Search code examples
pythonarraysscipyspline

Scipy spline interpolation: Determine array length of vector of knots / B-spline coefficients in tck before actual computation


Is it somehow possible to determine the array length of the arrays in the tck tuple returned by scipy.interpolate.splprep before computing the values?

I have to fit a spline interpolation to noisy data with 5 million data points (or less, can be varying). My observation is that the interpolation at an array length of ~ 90 is pretty good, while it takes a long time to compute the interpolation for higher array lengths (it sometimes also directly jumps from ~ 90 to ~ 1000 while making s one step smaller and the interpolation also becomes noisy) and it is not appropriate enough, if the array length is far less (<50)...

Actually, this array length depends on the smoothing factor s provided to the splprep function, but for different measurement data, s varies a lot to get a consistent array length of around 90. E.g. for data1 s has a value of around 1000 to get len(cfk[0]) equals to 90, for data2 s has a value of around 100 to get len(cfk[0]) equals to 90 at same lengths of data1 and data2. It might be dependent on the noise of the data...

Instruction A
The spline interpolation question above asks for an array length of about 90. According to the question, why is that length preferred over much larger or much smaller ones?

Task material
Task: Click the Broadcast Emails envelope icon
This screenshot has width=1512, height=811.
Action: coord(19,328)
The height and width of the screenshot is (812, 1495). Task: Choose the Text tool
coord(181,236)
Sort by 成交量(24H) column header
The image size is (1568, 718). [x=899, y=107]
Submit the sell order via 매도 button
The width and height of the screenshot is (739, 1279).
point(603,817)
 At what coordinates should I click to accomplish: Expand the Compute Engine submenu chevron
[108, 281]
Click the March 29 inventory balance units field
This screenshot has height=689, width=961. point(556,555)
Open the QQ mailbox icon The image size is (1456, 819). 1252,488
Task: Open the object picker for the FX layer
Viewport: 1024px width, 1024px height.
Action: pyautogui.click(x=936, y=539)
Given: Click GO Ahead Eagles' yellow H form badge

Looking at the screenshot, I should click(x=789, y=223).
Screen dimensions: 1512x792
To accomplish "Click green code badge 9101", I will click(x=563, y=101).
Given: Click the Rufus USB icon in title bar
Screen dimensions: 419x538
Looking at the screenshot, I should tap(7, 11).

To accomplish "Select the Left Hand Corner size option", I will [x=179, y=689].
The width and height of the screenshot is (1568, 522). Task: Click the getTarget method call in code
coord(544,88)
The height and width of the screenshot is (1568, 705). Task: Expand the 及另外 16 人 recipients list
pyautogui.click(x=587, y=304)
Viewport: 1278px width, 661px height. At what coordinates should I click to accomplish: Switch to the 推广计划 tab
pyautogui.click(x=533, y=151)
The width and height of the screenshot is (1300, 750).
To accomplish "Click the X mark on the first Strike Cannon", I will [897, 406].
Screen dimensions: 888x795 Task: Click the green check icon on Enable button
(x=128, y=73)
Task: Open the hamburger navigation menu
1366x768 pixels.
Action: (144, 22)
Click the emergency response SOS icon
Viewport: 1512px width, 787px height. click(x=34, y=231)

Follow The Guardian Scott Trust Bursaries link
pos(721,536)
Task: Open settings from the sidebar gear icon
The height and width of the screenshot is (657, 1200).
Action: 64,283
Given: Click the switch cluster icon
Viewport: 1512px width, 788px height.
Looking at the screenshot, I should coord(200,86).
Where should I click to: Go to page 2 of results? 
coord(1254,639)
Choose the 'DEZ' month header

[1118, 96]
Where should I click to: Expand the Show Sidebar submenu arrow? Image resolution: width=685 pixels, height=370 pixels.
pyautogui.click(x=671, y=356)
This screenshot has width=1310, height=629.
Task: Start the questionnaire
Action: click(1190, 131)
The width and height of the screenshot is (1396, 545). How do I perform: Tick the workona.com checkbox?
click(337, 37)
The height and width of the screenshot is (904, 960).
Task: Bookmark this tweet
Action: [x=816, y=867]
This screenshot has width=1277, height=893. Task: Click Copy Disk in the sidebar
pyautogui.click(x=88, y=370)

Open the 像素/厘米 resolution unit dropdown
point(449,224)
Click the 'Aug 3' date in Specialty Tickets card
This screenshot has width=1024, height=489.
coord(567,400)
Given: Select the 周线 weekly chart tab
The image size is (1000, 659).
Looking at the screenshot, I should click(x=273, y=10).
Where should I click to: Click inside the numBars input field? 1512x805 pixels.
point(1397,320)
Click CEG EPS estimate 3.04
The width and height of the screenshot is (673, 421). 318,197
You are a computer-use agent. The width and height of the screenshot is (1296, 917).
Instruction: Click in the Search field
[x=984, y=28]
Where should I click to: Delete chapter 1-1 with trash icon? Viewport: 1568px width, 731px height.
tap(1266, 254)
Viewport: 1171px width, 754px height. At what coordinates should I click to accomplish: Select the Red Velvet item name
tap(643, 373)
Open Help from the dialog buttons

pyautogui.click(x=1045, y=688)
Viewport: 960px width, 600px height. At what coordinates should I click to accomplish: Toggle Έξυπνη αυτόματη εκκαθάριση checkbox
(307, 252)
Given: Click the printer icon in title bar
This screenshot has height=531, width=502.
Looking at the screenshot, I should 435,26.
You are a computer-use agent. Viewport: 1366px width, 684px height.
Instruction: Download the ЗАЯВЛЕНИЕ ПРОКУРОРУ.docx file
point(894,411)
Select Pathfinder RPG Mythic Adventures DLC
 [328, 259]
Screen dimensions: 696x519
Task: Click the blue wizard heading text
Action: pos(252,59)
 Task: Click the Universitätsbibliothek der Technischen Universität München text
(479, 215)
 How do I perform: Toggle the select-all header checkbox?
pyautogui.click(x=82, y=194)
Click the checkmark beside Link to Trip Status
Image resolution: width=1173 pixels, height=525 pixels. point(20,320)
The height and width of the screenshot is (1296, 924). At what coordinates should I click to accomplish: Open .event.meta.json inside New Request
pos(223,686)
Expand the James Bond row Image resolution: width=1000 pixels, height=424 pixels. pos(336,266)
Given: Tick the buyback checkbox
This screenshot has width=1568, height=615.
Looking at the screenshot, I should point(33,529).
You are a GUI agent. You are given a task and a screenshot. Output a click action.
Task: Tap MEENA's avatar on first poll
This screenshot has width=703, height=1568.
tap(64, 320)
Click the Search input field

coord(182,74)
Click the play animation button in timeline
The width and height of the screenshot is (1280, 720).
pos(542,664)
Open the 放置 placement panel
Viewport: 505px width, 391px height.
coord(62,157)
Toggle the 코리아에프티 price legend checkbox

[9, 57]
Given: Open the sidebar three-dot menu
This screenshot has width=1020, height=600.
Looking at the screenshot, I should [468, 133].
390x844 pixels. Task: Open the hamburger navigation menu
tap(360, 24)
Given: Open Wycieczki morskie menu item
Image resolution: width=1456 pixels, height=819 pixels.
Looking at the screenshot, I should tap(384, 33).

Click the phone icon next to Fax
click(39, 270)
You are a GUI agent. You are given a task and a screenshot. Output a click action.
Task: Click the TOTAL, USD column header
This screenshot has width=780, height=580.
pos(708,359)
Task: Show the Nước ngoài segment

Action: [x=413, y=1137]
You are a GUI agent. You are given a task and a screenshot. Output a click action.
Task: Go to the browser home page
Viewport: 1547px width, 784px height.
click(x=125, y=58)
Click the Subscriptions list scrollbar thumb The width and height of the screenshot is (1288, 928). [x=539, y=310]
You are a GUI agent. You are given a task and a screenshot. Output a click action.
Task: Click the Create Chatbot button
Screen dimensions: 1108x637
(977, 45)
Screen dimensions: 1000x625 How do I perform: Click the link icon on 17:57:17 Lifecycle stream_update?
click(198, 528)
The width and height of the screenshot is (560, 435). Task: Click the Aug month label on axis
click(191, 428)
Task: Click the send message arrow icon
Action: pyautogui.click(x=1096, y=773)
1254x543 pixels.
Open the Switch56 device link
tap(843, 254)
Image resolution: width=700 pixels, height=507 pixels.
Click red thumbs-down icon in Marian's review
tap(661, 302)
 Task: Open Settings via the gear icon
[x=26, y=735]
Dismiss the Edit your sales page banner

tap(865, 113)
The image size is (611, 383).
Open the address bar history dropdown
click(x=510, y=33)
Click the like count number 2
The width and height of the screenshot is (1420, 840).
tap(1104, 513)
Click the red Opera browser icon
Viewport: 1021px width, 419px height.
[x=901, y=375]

Instruction B
Write out the rows exactly as they appear, everything from the first row down to and including the line that contains "pyautogui.click(x=587, y=304)".

Complete answer A
At an array length of about 90 the interpolation is fairly good. Higher lengths take a long time to compute, and the length can jump from about 90 to about 1000 when s is made one step smaller, which also makes the interpolation noisy. A length far below that (under 50) is not appropriate enough.

Complete answer B
Task: Click the Broadcast Emails envelope icon
This screenshot has width=1512, height=811.
Action: coord(19,328)
The height and width of the screenshot is (812, 1495). Task: Choose the Text tool
coord(181,236)
Sort by 成交量(24H) column header
The image size is (1568, 718). [x=899, y=107]
Submit the sell order via 매도 button
The width and height of the screenshot is (739, 1279).
point(603,817)
 At what coordinates should I click to accomplish: Expand the Compute Engine submenu chevron
[108, 281]
Click the March 29 inventory balance units field
This screenshot has height=689, width=961. point(556,555)
Open the QQ mailbox icon The image size is (1456, 819). 1252,488
Task: Open the object picker for the FX layer
Viewport: 1024px width, 1024px height.
Action: pyautogui.click(x=936, y=539)
Given: Click GO Ahead Eagles' yellow H form badge

Looking at the screenshot, I should click(x=789, y=223).
Screen dimensions: 1512x792
To accomplish "Click green code badge 9101", I will click(x=563, y=101).
Given: Click the Rufus USB icon in title bar
Screen dimensions: 419x538
Looking at the screenshot, I should tap(7, 11).

To accomplish "Select the Left Hand Corner size option", I will [x=179, y=689].
The width and height of the screenshot is (1568, 522). Task: Click the getTarget method call in code
coord(544,88)
The height and width of the screenshot is (1568, 705). Task: Expand the 及另外 16 人 recipients list
pyautogui.click(x=587, y=304)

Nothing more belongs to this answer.